(Stored items)

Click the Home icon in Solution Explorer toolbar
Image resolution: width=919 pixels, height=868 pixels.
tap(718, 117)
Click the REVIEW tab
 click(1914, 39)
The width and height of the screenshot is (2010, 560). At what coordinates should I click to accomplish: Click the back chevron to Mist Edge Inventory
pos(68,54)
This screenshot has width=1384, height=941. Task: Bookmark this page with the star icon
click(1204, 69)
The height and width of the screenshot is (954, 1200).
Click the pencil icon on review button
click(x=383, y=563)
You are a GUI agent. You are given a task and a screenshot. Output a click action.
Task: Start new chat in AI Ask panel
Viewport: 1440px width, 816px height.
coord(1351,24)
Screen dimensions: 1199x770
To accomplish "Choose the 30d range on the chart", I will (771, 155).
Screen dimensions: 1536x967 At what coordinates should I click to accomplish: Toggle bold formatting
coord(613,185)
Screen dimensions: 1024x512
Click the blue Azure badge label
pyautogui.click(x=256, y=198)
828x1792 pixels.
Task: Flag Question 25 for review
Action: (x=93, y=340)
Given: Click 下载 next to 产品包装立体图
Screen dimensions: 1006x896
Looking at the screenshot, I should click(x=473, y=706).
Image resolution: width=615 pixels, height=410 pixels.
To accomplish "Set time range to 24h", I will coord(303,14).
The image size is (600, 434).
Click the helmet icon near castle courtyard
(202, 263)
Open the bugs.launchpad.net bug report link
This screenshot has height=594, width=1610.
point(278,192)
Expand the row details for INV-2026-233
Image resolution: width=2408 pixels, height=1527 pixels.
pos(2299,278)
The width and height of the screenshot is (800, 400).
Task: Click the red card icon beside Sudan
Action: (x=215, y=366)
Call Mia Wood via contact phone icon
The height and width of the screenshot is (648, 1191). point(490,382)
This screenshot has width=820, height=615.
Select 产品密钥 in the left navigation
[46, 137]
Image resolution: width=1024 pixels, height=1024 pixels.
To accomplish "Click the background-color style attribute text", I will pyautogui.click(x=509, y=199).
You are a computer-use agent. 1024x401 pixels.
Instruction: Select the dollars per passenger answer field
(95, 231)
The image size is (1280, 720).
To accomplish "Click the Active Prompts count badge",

■ WORK TO BE COMPLETED:
Set down, unchanged, only those lines above that fall between the line with "Screen dimensions: 1024x512" and the line with "This screenshot has width=820, height=615.", the two end lines included.

■ RESPONSE TO THIS EXERCISE:
Screen dimensions: 1024x512
Click the blue Azure badge label
pyautogui.click(x=256, y=198)
828x1792 pixels.
Task: Flag Question 25 for review
Action: (x=93, y=340)
Given: Click 下载 next to 产品包装立体图
Screen dimensions: 1006x896
Looking at the screenshot, I should click(x=473, y=706).
Image resolution: width=615 pixels, height=410 pixels.
To accomplish "Set time range to 24h", I will coord(303,14).
The image size is (600, 434).
Click the helmet icon near castle courtyard
(202, 263)
Open the bugs.launchpad.net bug report link
This screenshot has height=594, width=1610.
point(278,192)
Expand the row details for INV-2026-233
Image resolution: width=2408 pixels, height=1527 pixels.
pos(2299,278)
The width and height of the screenshot is (800, 400).
Task: Click the red card icon beside Sudan
Action: (x=215, y=366)
Call Mia Wood via contact phone icon
The height and width of the screenshot is (648, 1191). point(490,382)
This screenshot has width=820, height=615.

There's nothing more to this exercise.